Reputation: 181
I know there is a profiling tool called flame graph that is able to quickly identify the performance bottleneck of a binary.
Actually I don’t need to know the performance stats. Instead, I am only interested in the stack trace. The flame graph is able to visualize all the history stack trace. Flamegraph can contain much more info than a traditional GDB crash stacktrace because it remembers all history function calls.
So my question is : can flamegraph satisfy what I am looking for? I heard that flamegraph do samplings, so I am afraid it will lose function calls.
I found many flamegraph examples from this webpage: https://www.brendangregg.com/FlameGraphs/cpuflamegraphs.html#C++. The flamegraph is exactly what I am looking for, because I can zoom in and out to check the function calls. The only concern here is: I heard that prof tool such as perf only do sampling to collect stacktraces by a sampling ratio, so the flamegraph might not faithfully demonstrate all function calls.
In short, what I am looking for is: flamegraph minus the performance stats but plus the 100% function call histories.
Upvotes: 2
Views: 929
Reputation: 181
I just figured out a way to achieve my goal. It's a hack by leveraging existing flamegraph function.

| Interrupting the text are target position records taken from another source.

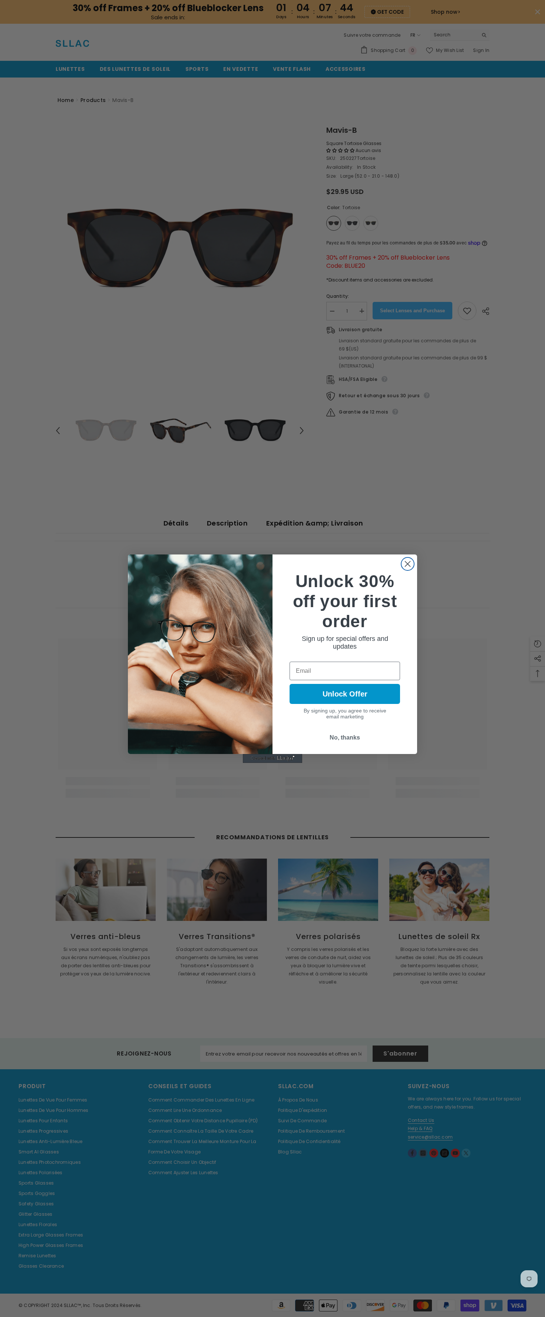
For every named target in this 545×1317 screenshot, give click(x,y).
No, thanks (345, 737)
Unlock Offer (345, 694)
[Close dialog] (407, 563)
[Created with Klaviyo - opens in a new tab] (272, 758)
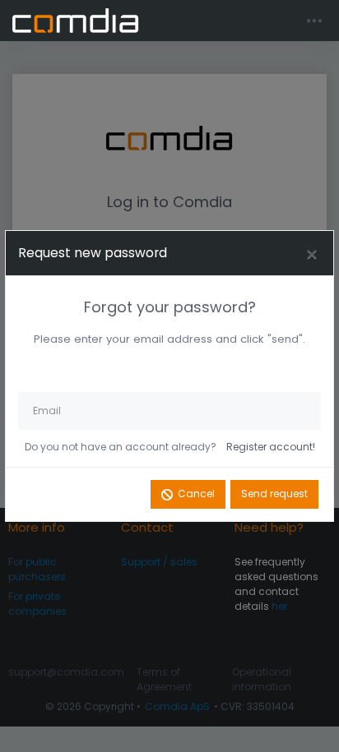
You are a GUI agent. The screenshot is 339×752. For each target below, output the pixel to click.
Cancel (196, 494)
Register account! (270, 447)
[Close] (312, 253)
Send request (274, 494)
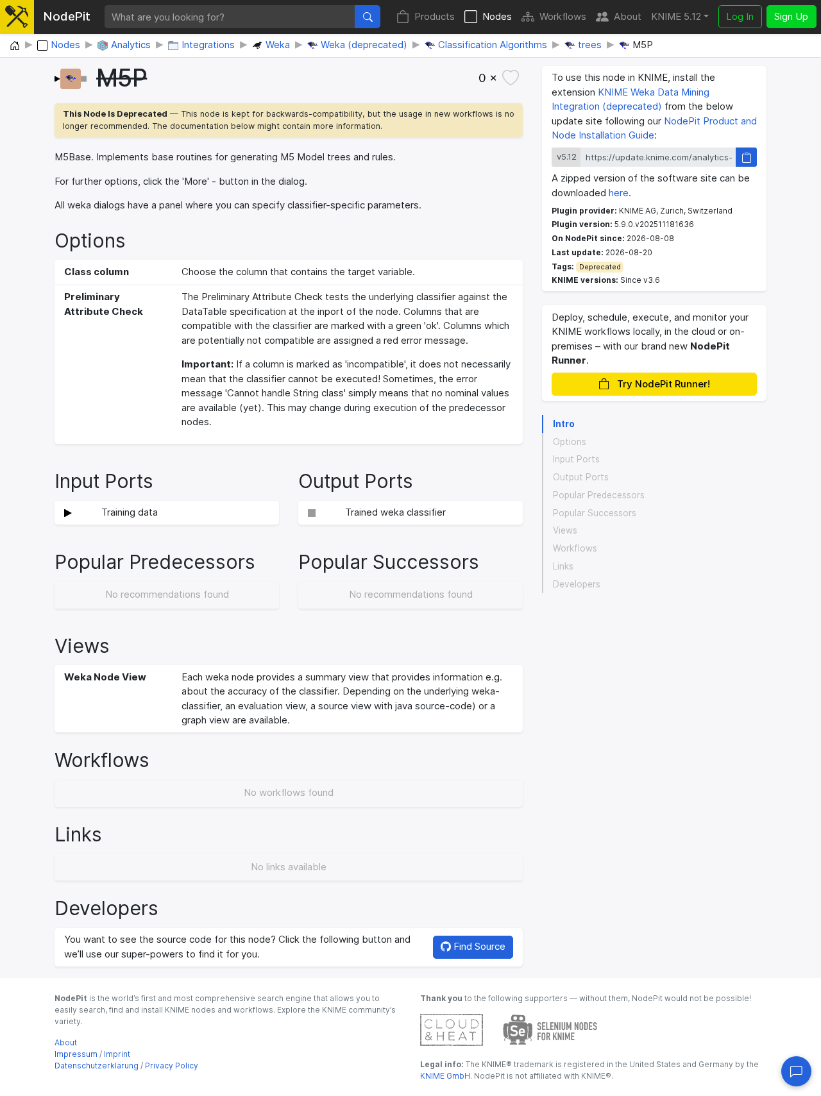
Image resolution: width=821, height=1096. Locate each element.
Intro (564, 424)
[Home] (15, 46)
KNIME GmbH (445, 1076)
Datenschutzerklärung (97, 1065)
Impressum (76, 1054)
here (619, 193)
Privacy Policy (171, 1065)
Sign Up (791, 16)
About (627, 16)
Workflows (562, 16)
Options (569, 442)
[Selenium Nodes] (550, 1029)
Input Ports (576, 460)
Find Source (478, 946)
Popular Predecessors (599, 495)
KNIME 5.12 (676, 16)
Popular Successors (594, 513)
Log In (740, 16)
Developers (576, 584)
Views (565, 531)
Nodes (497, 16)
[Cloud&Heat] (451, 1029)
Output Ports (581, 477)
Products (434, 16)
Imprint (117, 1054)
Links (563, 566)
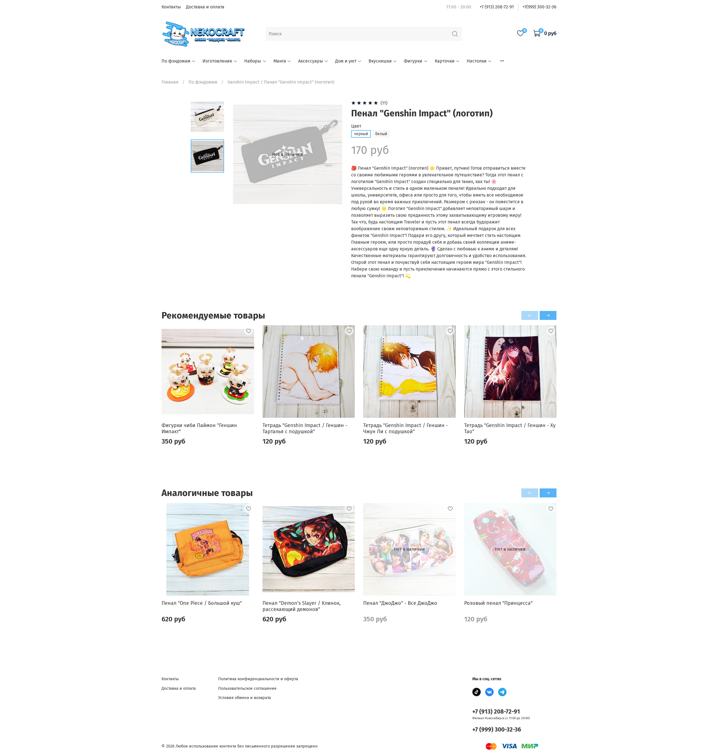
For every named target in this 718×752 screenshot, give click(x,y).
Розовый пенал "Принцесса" (498, 603)
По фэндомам (176, 61)
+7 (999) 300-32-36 (496, 729)
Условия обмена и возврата (244, 697)
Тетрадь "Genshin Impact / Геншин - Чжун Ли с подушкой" (405, 428)
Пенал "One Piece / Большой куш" (202, 603)
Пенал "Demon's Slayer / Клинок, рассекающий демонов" (301, 606)
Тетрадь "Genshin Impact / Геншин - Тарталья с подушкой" (305, 428)
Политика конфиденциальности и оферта (258, 679)
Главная (170, 82)
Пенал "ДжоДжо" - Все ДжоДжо (400, 603)
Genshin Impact (243, 82)
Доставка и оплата (205, 7)
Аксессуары (310, 61)
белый (381, 134)
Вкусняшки (380, 61)
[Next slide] (331, 154)
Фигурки (413, 61)
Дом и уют (345, 61)
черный (361, 134)
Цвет (356, 126)
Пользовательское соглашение (247, 688)
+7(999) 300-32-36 (539, 7)
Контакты (171, 7)
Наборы (252, 61)
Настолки (477, 61)
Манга (279, 61)
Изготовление (217, 61)
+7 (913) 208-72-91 (497, 7)
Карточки (445, 61)
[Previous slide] (244, 154)
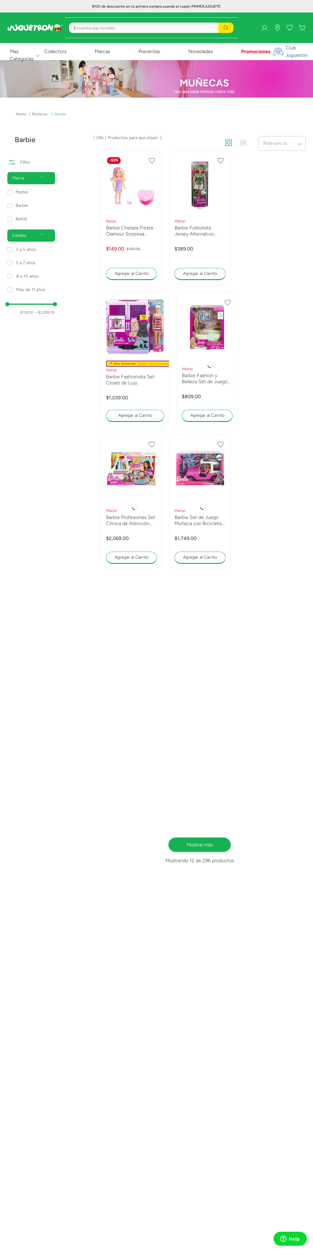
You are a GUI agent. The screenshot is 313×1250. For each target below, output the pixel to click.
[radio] (229, 143)
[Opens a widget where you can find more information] (290, 1239)
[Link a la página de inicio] (21, 114)
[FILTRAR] (31, 158)
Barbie (60, 114)
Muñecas (40, 114)
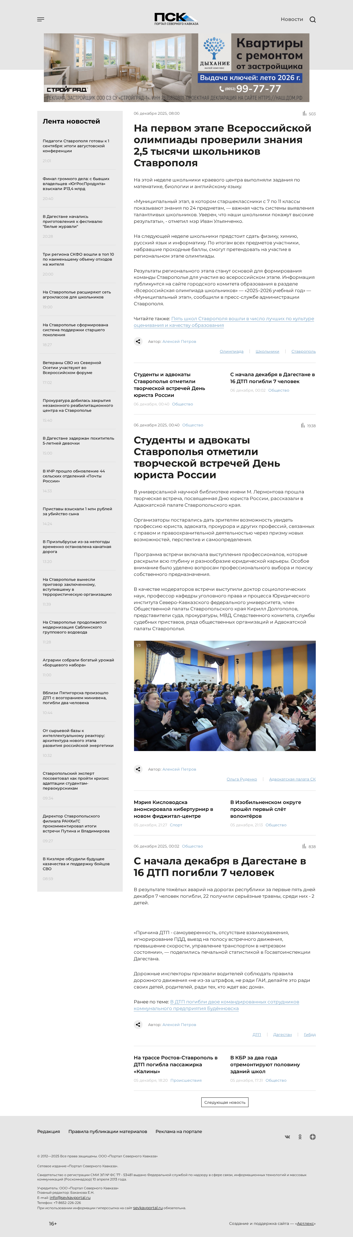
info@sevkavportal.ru (70, 1197)
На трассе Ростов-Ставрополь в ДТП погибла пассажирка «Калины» (176, 1065)
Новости (292, 19)
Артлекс (305, 1223)
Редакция (48, 1131)
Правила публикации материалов (107, 1131)
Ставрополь (304, 351)
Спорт (176, 825)
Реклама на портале (179, 1131)
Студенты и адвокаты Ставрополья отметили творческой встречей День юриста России (169, 385)
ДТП (257, 1034)
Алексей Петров (179, 341)
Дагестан (282, 1034)
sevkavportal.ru (148, 1207)
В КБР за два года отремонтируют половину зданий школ (265, 1065)
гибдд (310, 1034)
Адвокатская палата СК (292, 779)
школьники (267, 351)
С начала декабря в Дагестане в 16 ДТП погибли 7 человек (272, 378)
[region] (79, 509)
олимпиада (232, 351)
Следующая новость (224, 1102)
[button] (142, 698)
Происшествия (186, 1080)
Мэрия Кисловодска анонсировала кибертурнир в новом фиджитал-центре (173, 809)
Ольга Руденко (242, 779)
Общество (182, 404)
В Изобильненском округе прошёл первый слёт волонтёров (265, 809)
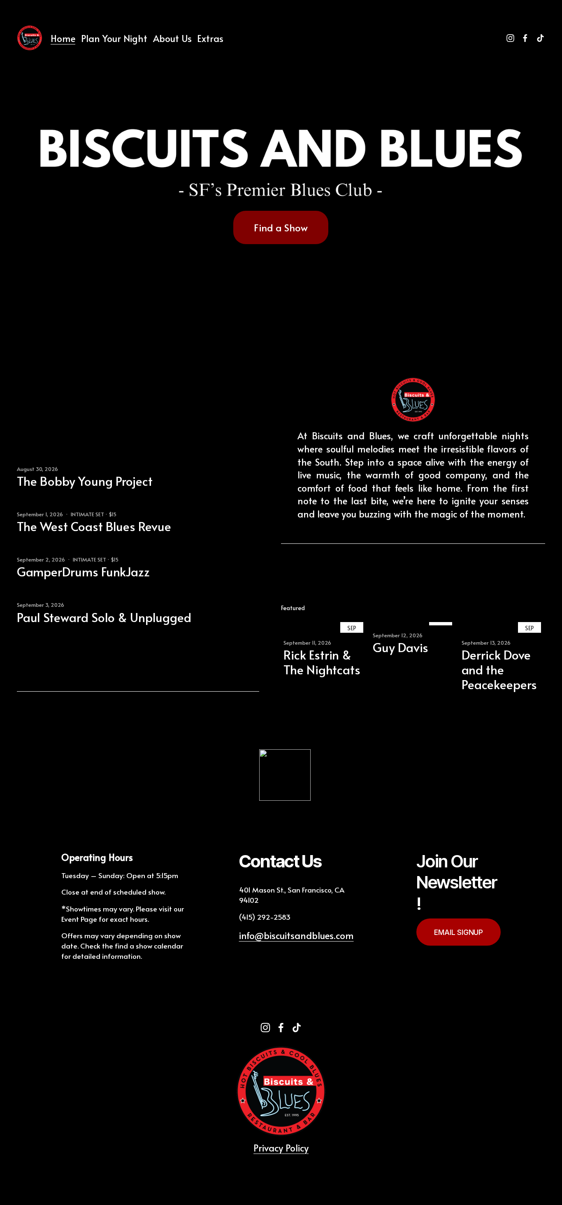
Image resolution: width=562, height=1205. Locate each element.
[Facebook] (525, 38)
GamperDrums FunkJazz (83, 571)
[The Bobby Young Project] (54, 461)
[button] (531, 608)
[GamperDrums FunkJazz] (53, 552)
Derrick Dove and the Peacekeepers (499, 669)
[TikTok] (540, 38)
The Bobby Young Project (85, 480)
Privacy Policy (281, 1147)
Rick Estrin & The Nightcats (321, 662)
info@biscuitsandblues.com (296, 935)
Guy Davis (400, 647)
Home (63, 38)
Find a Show (281, 227)
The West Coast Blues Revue (94, 525)
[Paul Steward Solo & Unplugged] (62, 597)
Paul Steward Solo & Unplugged (104, 616)
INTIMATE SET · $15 (93, 514)
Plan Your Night (114, 38)
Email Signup (458, 932)
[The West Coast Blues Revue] (58, 506)
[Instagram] (510, 38)
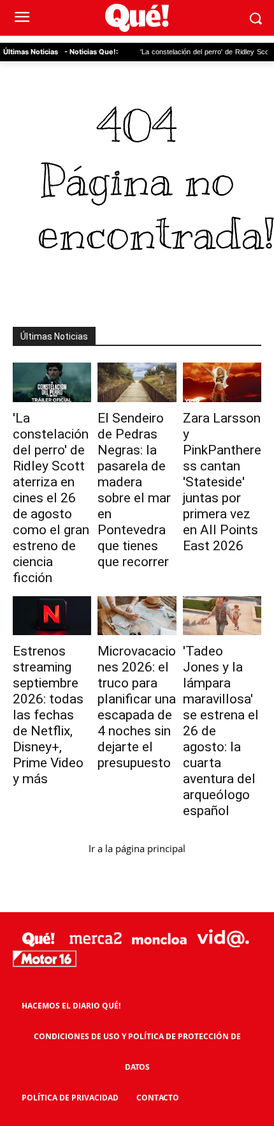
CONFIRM (86, 787)
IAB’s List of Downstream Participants (152, 507)
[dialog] (137, 563)
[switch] (225, 574)
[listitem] (137, 546)
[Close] (249, 320)
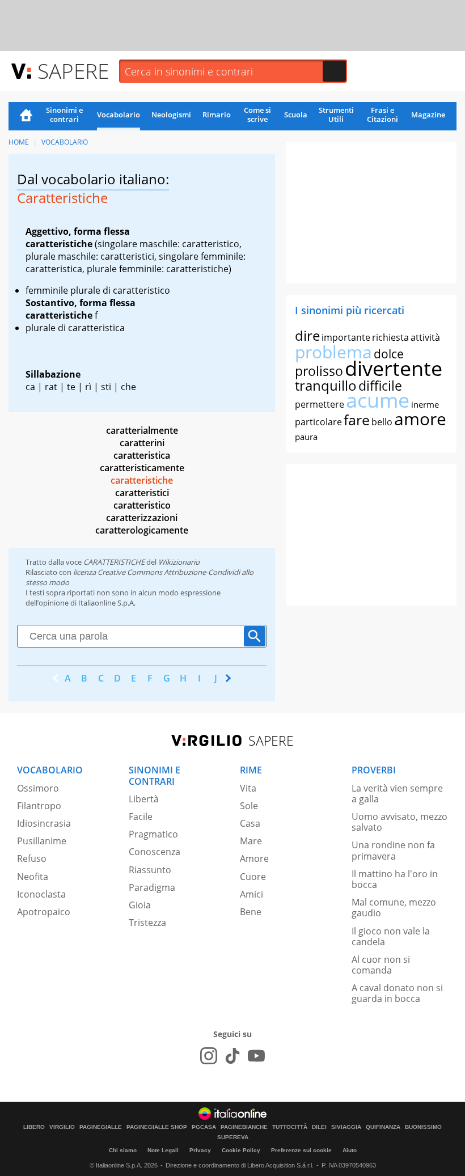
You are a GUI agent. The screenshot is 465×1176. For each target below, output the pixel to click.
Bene (250, 912)
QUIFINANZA (383, 1127)
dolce (389, 354)
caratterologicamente (141, 530)
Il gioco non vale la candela (391, 936)
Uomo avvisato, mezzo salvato (399, 822)
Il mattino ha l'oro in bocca (395, 879)
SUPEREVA (232, 1137)
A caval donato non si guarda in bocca (397, 993)
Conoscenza (154, 851)
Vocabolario (118, 114)
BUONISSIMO (423, 1127)
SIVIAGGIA (346, 1127)
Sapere (73, 70)
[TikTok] (232, 1056)
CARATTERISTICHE (114, 562)
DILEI (319, 1127)
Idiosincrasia (44, 823)
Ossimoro (38, 788)
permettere (319, 404)
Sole (249, 805)
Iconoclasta (41, 894)
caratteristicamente (142, 468)
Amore (254, 858)
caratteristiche (142, 480)
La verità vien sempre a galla (397, 793)
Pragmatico (153, 834)
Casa (250, 823)
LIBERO (34, 1127)
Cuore (253, 876)
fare (357, 419)
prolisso (319, 371)
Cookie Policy (241, 1150)
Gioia (140, 905)
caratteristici (142, 493)
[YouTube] (256, 1056)
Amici (251, 894)
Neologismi (171, 114)
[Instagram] (209, 1056)
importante (346, 337)
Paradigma (152, 887)
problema (333, 351)
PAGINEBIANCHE (244, 1127)
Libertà (144, 799)
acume (377, 400)
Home (26, 116)
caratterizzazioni (141, 517)
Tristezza (147, 922)
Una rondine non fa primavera (393, 850)
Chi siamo (123, 1150)
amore (420, 418)
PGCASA (204, 1127)
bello (381, 422)
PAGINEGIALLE (100, 1127)
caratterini (142, 443)
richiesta (390, 337)
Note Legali (163, 1150)
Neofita (32, 876)
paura (306, 436)
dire (307, 335)
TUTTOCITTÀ (289, 1127)
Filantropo (39, 805)
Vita (248, 788)
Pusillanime (41, 841)
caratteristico (142, 505)
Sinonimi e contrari (64, 114)
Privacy (200, 1150)
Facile (141, 816)
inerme (425, 404)
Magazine (428, 114)
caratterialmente (142, 430)
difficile (380, 386)
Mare (251, 841)
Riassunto (150, 870)
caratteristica (141, 455)
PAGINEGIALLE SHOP (156, 1127)
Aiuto (350, 1150)
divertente (393, 368)
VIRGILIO (62, 1127)
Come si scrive (257, 114)
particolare (318, 422)
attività (425, 337)
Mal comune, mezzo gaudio (394, 907)
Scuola (295, 114)
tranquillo (326, 385)
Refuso (31, 858)
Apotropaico (43, 912)
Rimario (216, 114)
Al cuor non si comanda (381, 964)
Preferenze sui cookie (301, 1150)
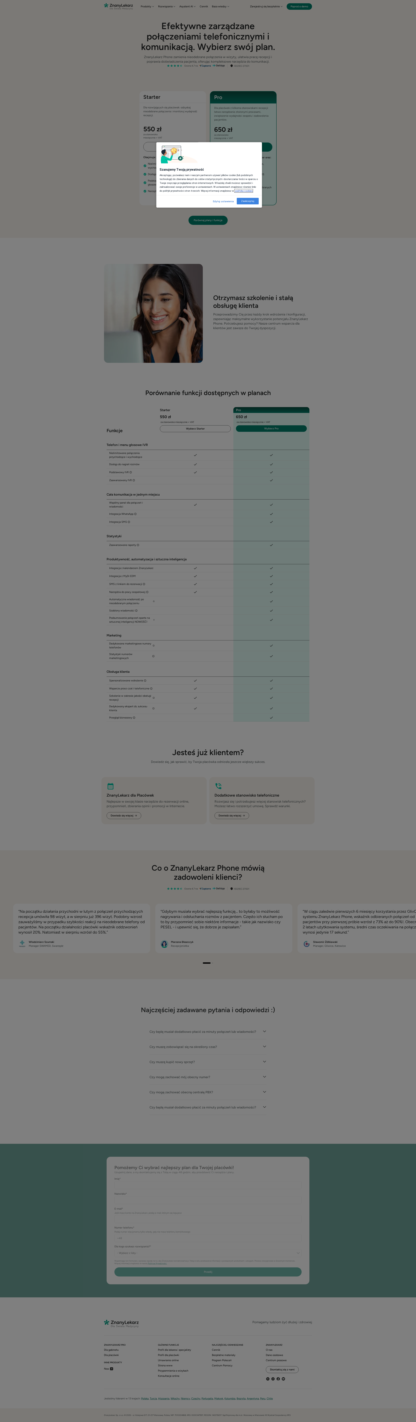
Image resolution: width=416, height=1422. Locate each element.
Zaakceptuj (247, 201)
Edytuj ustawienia (223, 201)
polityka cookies (244, 190)
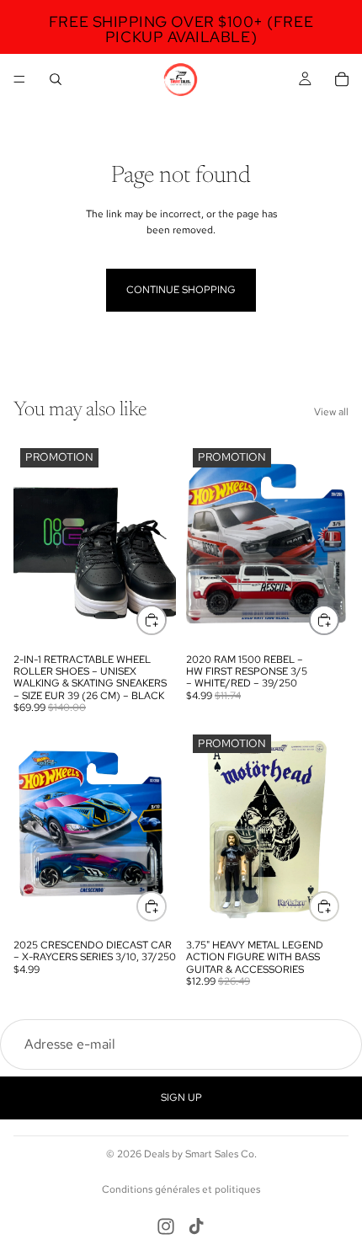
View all (331, 412)
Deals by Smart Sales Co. (200, 1154)
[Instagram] (166, 1226)
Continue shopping (181, 289)
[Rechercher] (55, 79)
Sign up (181, 1097)
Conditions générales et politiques (181, 1189)
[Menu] (19, 79)
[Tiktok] (196, 1226)
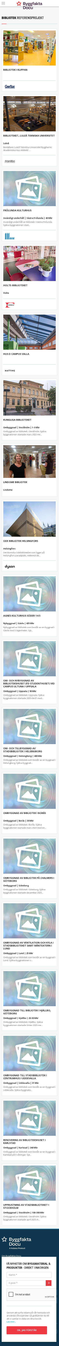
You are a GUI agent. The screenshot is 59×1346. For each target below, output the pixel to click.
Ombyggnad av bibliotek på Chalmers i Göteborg (28, 879)
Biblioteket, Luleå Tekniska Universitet (29, 135)
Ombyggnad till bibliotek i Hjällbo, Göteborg (27, 1012)
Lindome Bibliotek (15, 482)
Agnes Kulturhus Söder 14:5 (21, 615)
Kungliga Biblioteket (17, 419)
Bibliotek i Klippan (15, 69)
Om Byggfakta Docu (11, 1255)
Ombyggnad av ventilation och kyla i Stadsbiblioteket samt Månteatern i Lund (28, 945)
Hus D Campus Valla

Step 1: instrument the code base by a patch similar to following:
+#include <iostream>
+#include <vector>
+#include <sstream>
+
+extern thread_local std::vector<std::string> thread_local_stack;
+
+struct tracer_t {
+ tracer_t(std::string method) {
+ thread_local_stack.emplace_back(std::move(method));
+ std::ostringstream oss;
+ for (int i = 0; i < thread_local_stack.size(); ++i) {
+ if (i) {
+ oss << ";";
+ }
+ oss << thread_local_stack[i];
+ }
+ printf("%s 1", oss.str().c_str());
+ }
+
+ ~tracer_t() {
+ thread_local_stack.pop_back();
+ }
+};
+
+inline std::string methodName(const std::string& prettyFunction)
+{
+ size_t colons = prettyFunction.find("::");
+ size_t begin = prettyFunction.substr(0, colons).rfind(" ") + 1;
+ size_t end = prettyFunction.rfind("(") - begin;
+
+ return prettyFunction.substr(begin,end) + "()";
+}
+
+#define __METHOD_NAME__ methodName(__PRETTY_FUNCTION__)
+
+#define LOG_CALL tracer_t _token(__METHOD_NAME__)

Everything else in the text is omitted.